The northern extension has been part of Metro’s plan for use of proceeds from the Measure M tax increase. However construction of that project had been forecast to begin some time from 2041 to 2047, with other Westside projects such as a tunnel through the Sepulveda Pass and completion of the Purple Line subway to the VA West Los Angeles Medical Center projected to begin earlier.
“Investment in bringing Metro rail to West Hollywood is exactly what our community deserves,” Horvath said in an email to WEHOville. “I am grateful to everyone who made the commitment from Metro possible. This is great news for anyone who’s ever wanted to get out of traffic congestion and avoid dealing with parking. Not only is West Hollywood the most walkable city in California, we are also on track to providing yet another transportation alternative for our community.”
In a message to City Council members, senior city planner Joanna Hankamer said that completion of technical studies by 2020 would leave the northern extension of the Crenshaw/LAX Line “well-positioned to receive additional funding for construction. Phil Washington has previously identified the types of additional funding opportunities that would expedite construction, such as a local tax measure, state and federal grants and financing, and/or public/private partnerships…”
It is not certain that Metro ultimately will agree to route the northern extension through West Hollywood. Metro’s original budget for the extension assumed it would run from San Vicente and then along La Brea Avenue on WeHo’s eastern border to the Hollywood/Highland Red Line station, for a total of six miles.

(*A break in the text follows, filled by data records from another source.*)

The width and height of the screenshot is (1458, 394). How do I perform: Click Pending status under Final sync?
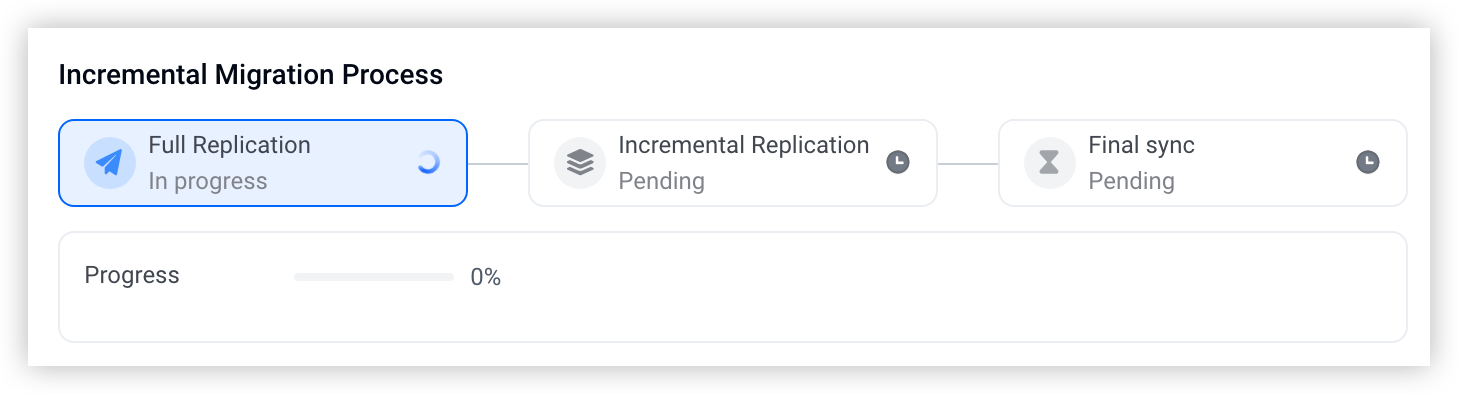coord(1132,181)
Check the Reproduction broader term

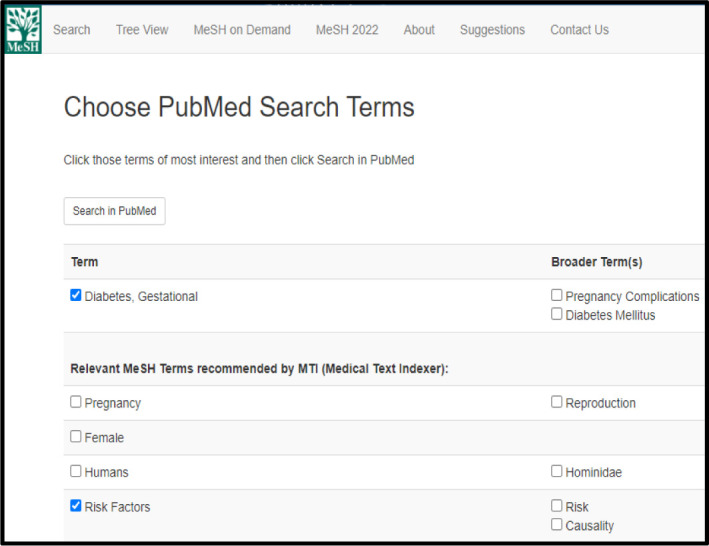click(x=557, y=402)
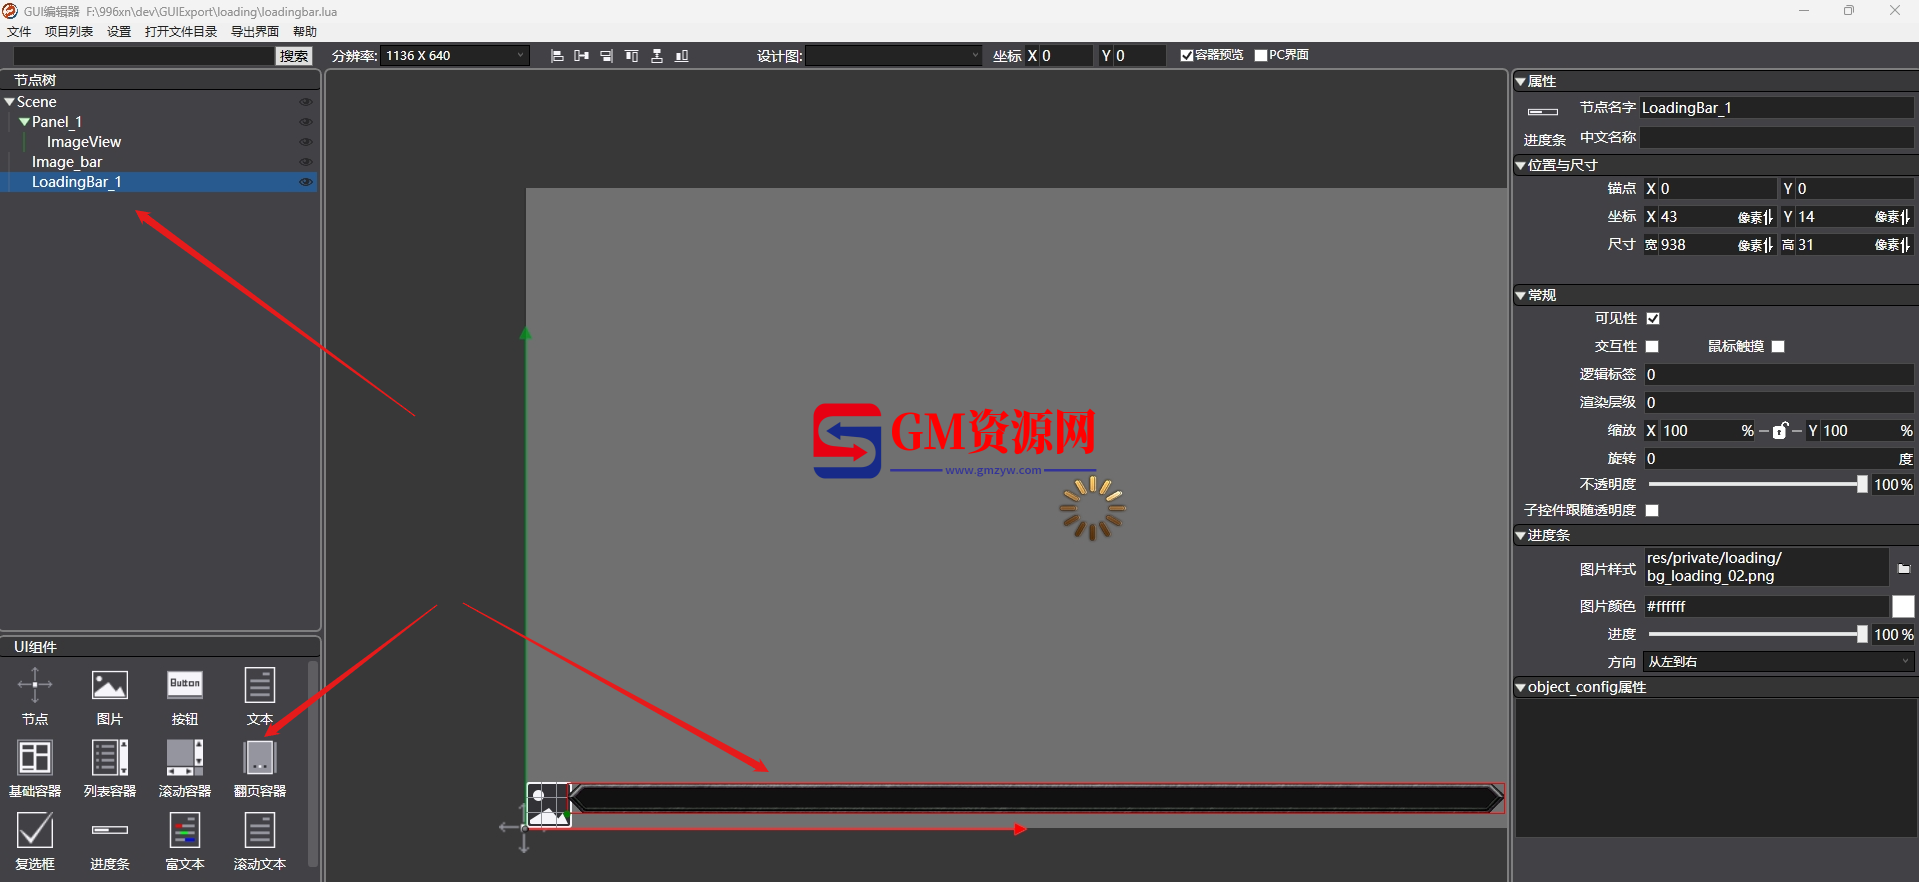Open the 方向 direction dropdown
Image resolution: width=1919 pixels, height=882 pixels.
pos(1778,662)
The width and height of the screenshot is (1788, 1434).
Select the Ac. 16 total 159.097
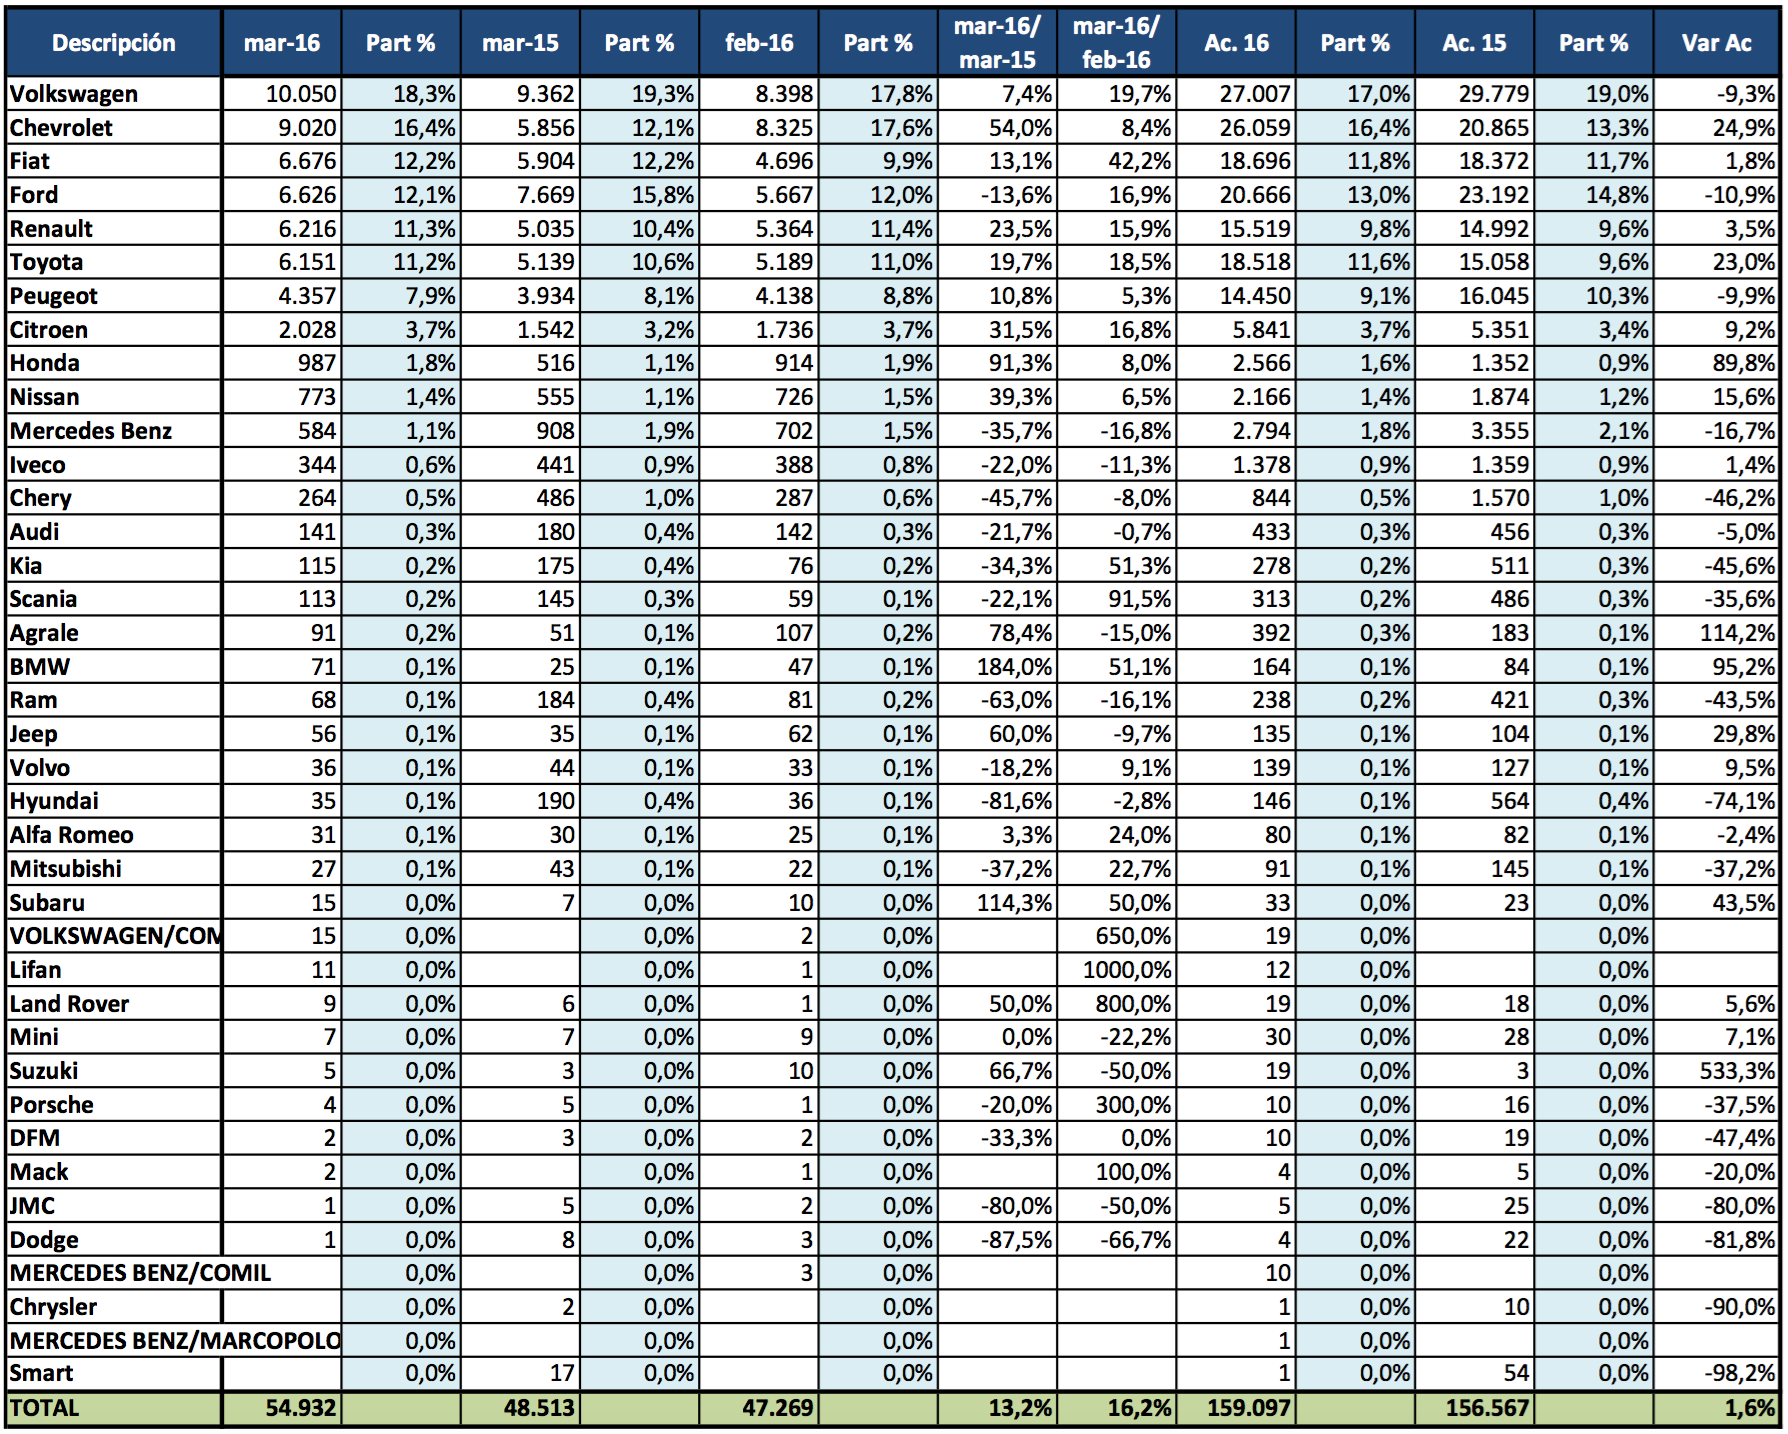pos(1248,1408)
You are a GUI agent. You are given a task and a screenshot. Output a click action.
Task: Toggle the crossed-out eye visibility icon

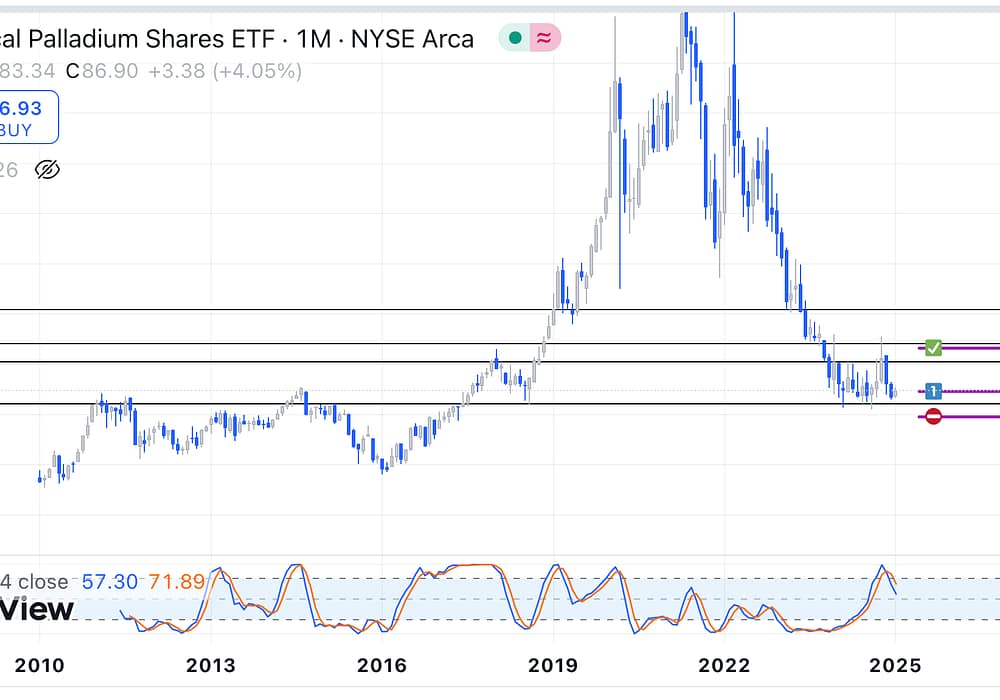pos(47,169)
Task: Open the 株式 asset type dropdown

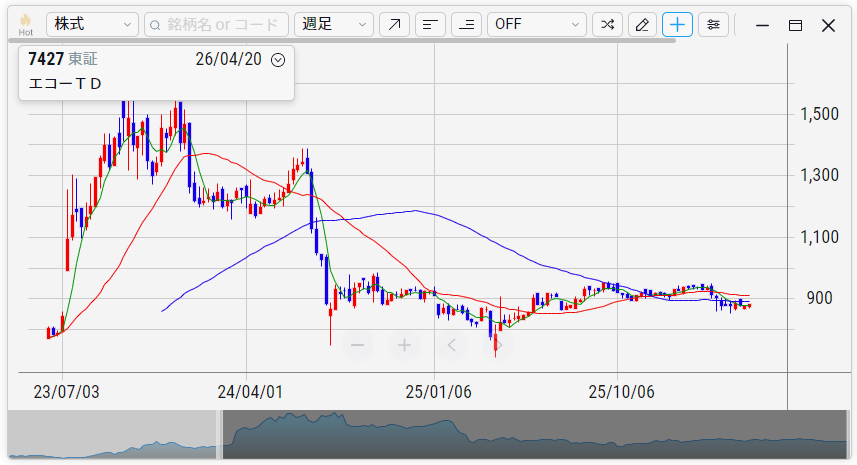Action: 93,25
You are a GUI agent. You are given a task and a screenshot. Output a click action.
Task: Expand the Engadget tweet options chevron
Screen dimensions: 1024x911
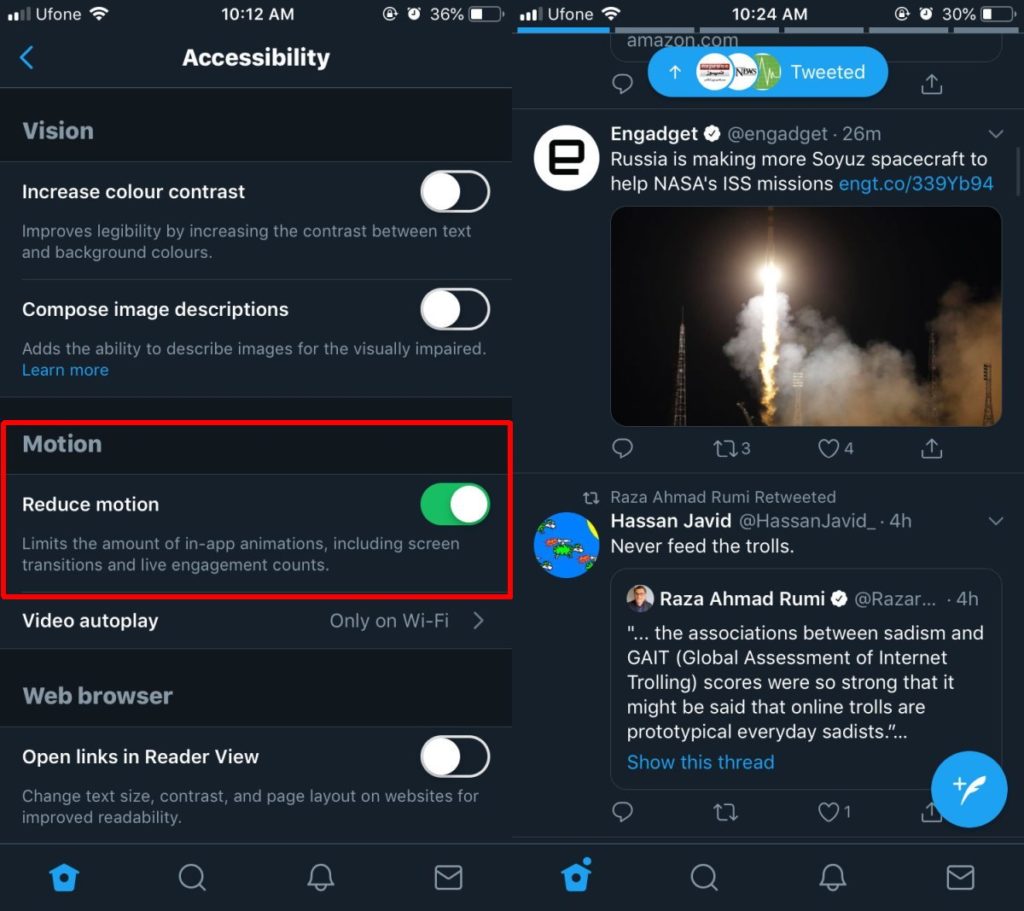pos(995,134)
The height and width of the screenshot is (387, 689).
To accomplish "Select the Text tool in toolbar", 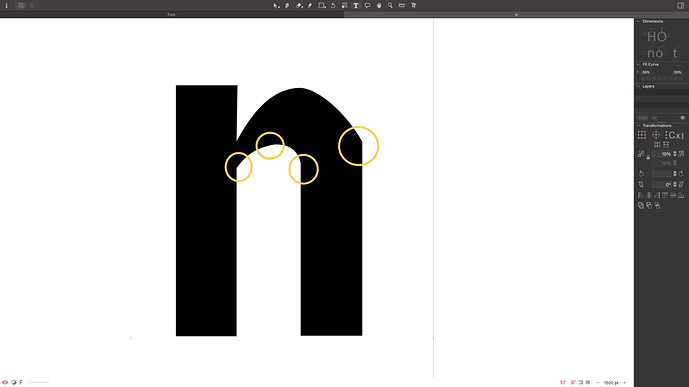I will (356, 6).

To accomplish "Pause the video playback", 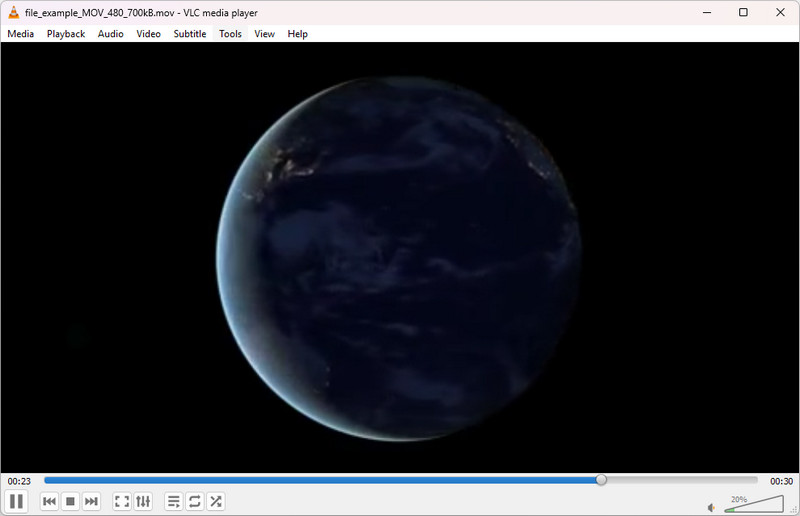I will pos(16,501).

But Fehr & Peers, a consultant hired by the city, presented data to argue that running the extension from San Vicente to Santa Monica Boulevard for nine miles will better benefit West Hollywood and Metro by increasing ridership by more than 300%. Other options considered by Metro are running the extension from San Vicente to Fairfax Avenue and on to the Hollywood/Highland Red Line station and ending the extension at the Wilshire/Vermont Red Line station.
However, Horvath said she believes West Hollywood will have an impact on Metro’s ultimate decision. “West Hollywood will have a strong voice in determining the preferred alignment, along with the All on Board Coalition and other community stakeholders, during the county process which is now slated to begin mid-2017,” she said, referring to a coalition backed by the city that is lobbying for the extension through West Hollywood.